Five golden rules for a great edit

As strange as it sounds, your work as an editor should largely go unnoticed. Most people really only notice the awkward and bad edits - to avoid falling into that category, make sure you follow these five tips for success:

  1. Get into the right mindset before you begin: As an editor you make and implement editorial decisions regarding mood, pace and flow. I always find my edits come together so much quicker and stronger if I am working with the perfect sound bed from the start. Never underestimate how this can contribute to your final product.
  2. Start with something interesting: Get noticed and ask a question in your first couple of shots, then spend the rest of the edit revealing your answer.
  3. Be strategic: Editing can be a bit like a game of chess, you always need to think at least three steps ahead. So I always try and work in three’s; having your middle clip acting as the pillar or center piece, with your clips either side leading in and out. This strategy creates a solid structure for your edit and helps you stay focused on what you want to achieve.
  4. It’s not always best to look before you listen: If you’re working with interviews, edit blind and create your voice over first. Once you think you are done with it, close your eyes and play it back to yourself. You’ll then have a true idea if something is awkward within the story and you’ll begin to start visualising all the overlay options that will complete the story.
  5. Cut the crap early: It’s important to strip back your options as soon as possible. You don’t want to fall victim to thought paralysis! More often than not you get multiple variations of the same theme from a shoot. Be brutal, get all your scenes down to two or three options. This way you’ll be able to make quick decisions and keep up a great momentum with your edit.

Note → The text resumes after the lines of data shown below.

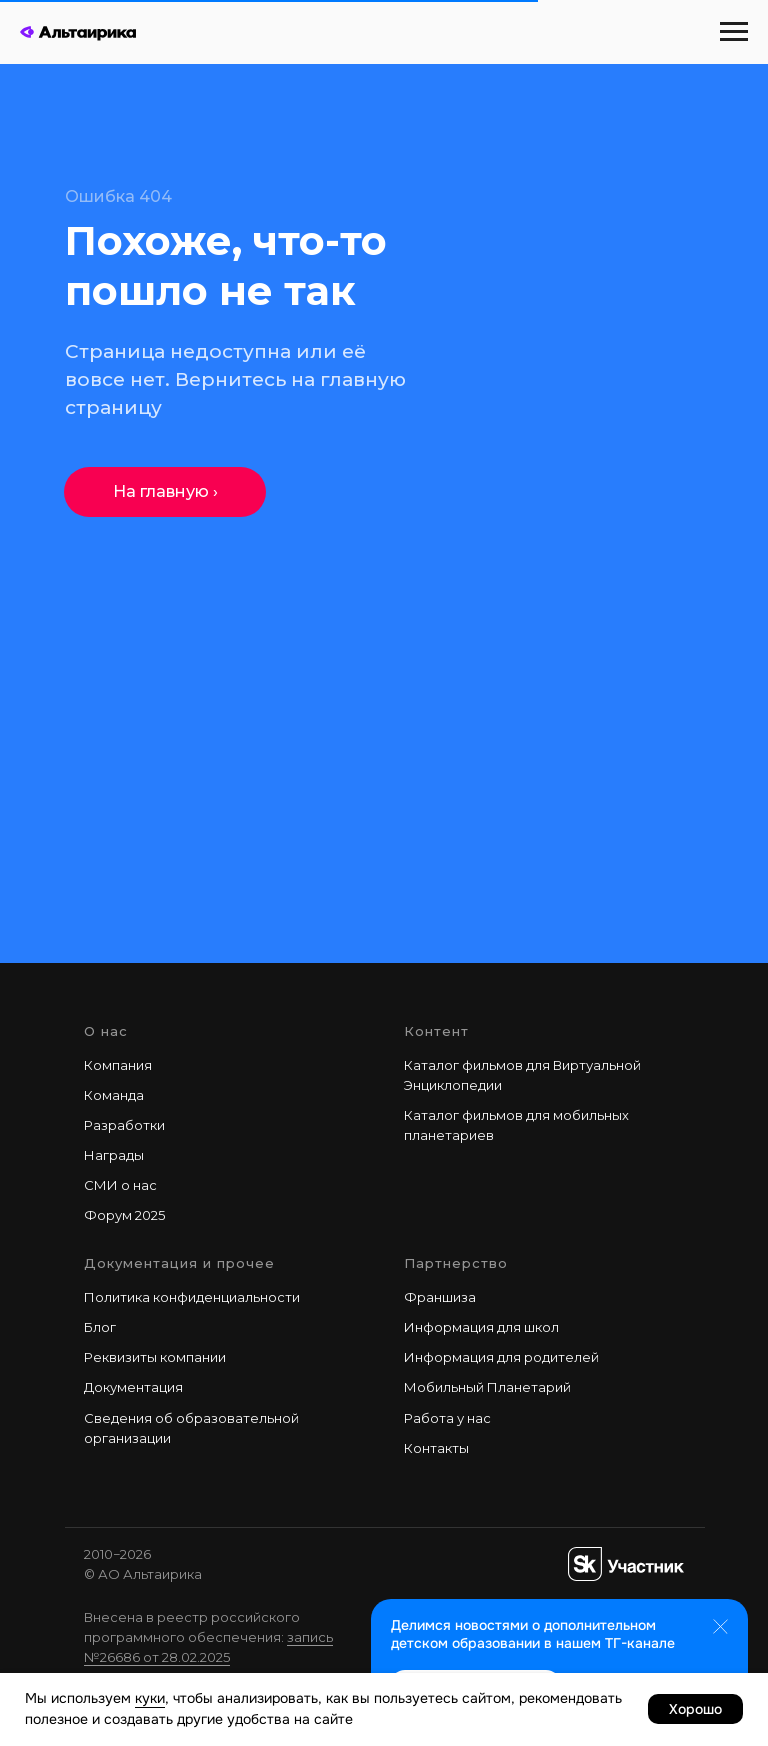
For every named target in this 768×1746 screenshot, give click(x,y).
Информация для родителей (501, 1357)
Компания (118, 1065)
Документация (133, 1387)
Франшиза (440, 1297)
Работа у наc (447, 1418)
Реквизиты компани (151, 1357)
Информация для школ (481, 1327)
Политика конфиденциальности (192, 1297)
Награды (114, 1155)
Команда (114, 1095)
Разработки (124, 1125)
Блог (100, 1327)
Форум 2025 (124, 1215)
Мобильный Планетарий (487, 1387)
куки (150, 1698)
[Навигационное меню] (734, 32)
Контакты (436, 1448)
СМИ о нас (120, 1185)
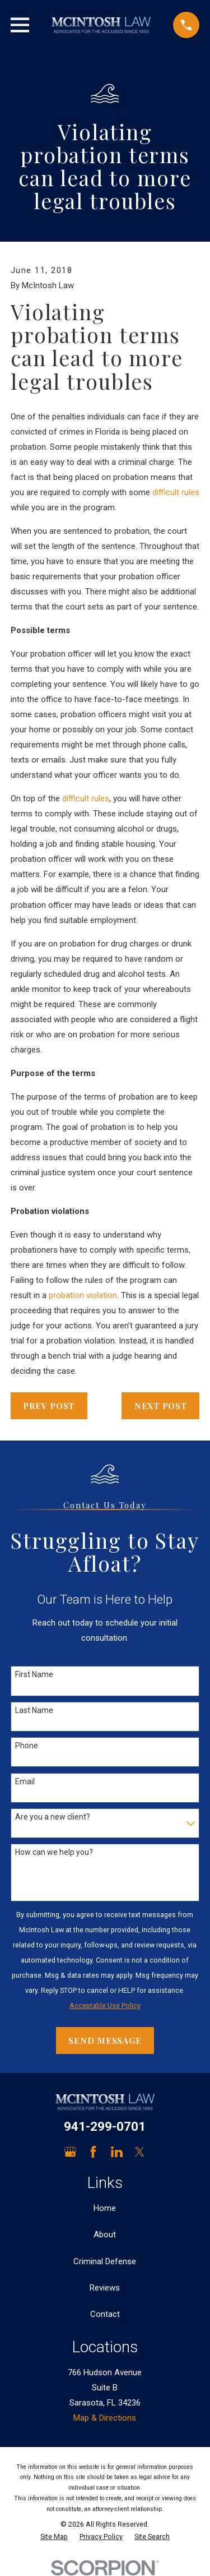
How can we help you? (54, 1852)
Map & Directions (104, 2418)
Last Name (34, 1710)
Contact (105, 2314)
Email (25, 1781)
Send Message (104, 2040)
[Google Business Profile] (70, 2152)
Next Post (160, 1405)
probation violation (83, 1295)
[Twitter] (140, 2152)
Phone (26, 1745)
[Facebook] (93, 2152)
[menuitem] (54, 2537)
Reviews (105, 2288)
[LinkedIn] (117, 2152)
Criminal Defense (104, 2261)
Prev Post (48, 1405)
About (105, 2234)
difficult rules (175, 492)
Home (105, 2208)
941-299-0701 (105, 2126)
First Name (34, 1674)
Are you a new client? (52, 1816)
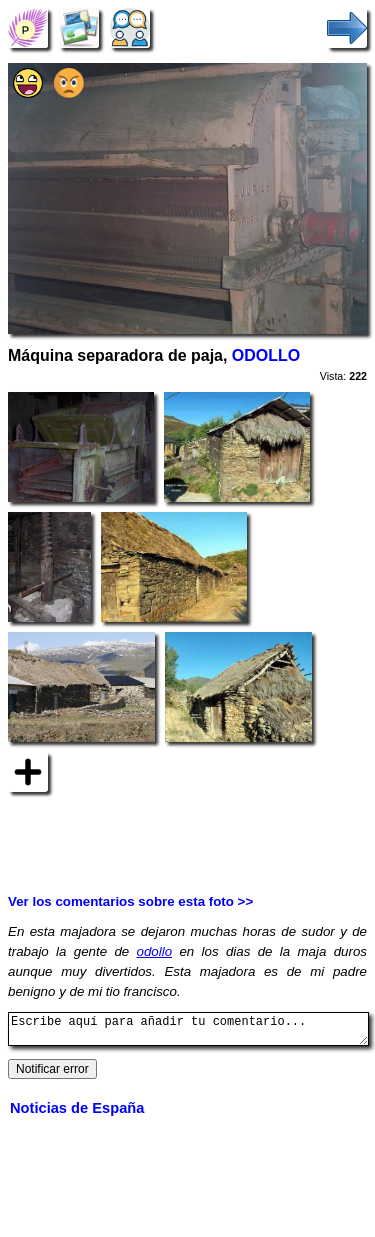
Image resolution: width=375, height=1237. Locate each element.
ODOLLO (266, 355)
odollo (155, 951)
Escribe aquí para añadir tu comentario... (188, 1032)
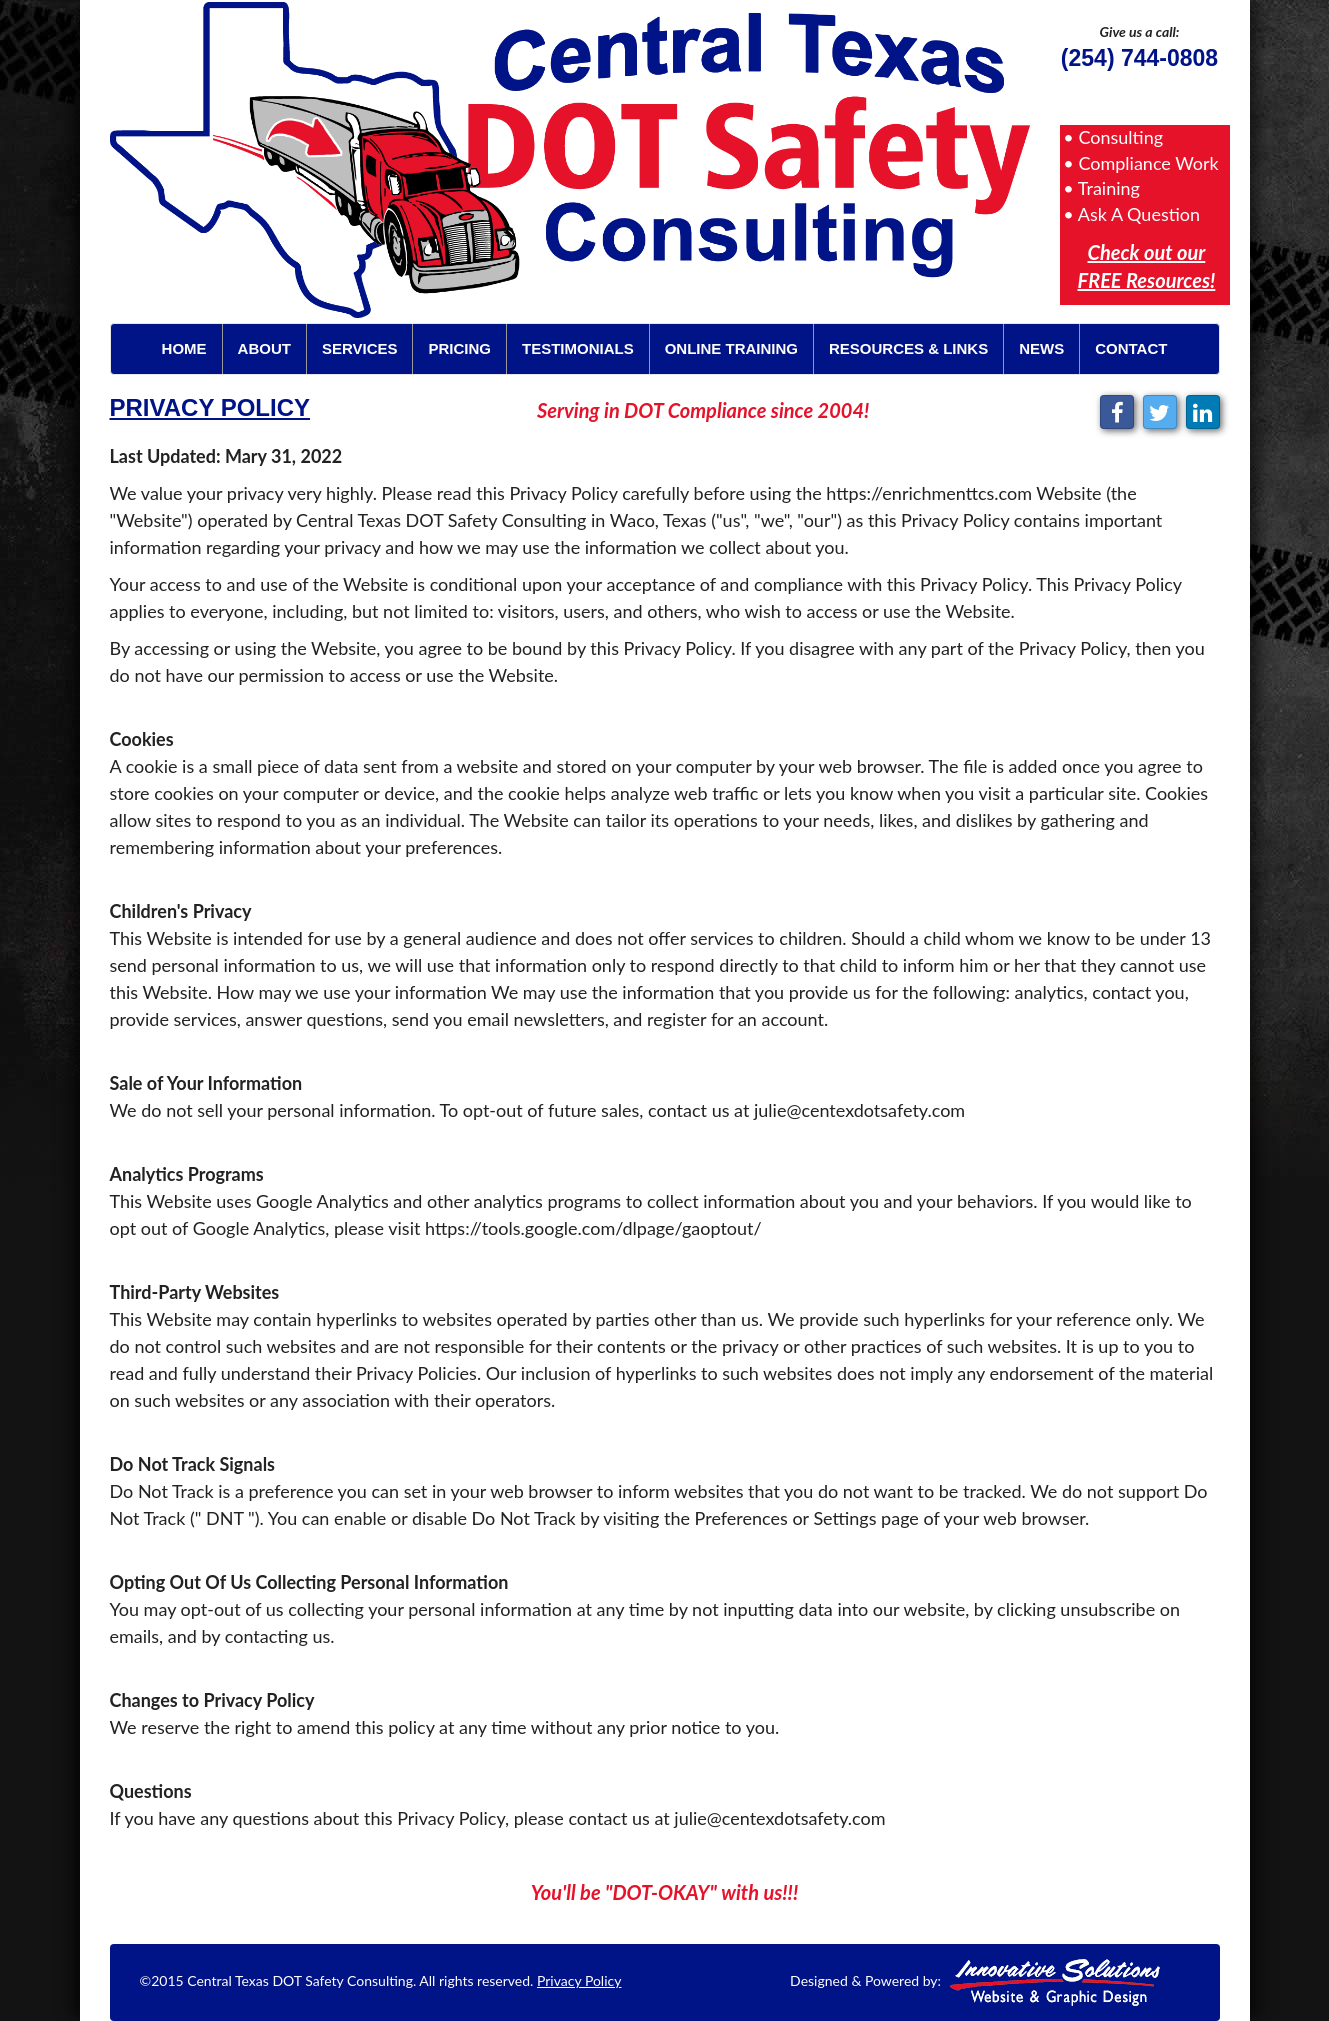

Get noticed and ask a question in your first couple of shots, then spend the rest of the edit revealing your answer.

Want to know more? Barry Schwartz did an enlightening and hilarious TED Talk on thought paralysis and the paradox of choice. I try and watch it a couple times a year to make sure it stays top of mind when it comes to my work and wider life.

P.S. Keep things tidy and organised, all of this is redundant if your workflow resembles a hoarders’ attic. You’ll thank yourself when you get the tricky projects that might end up having multiple unexpected revisions.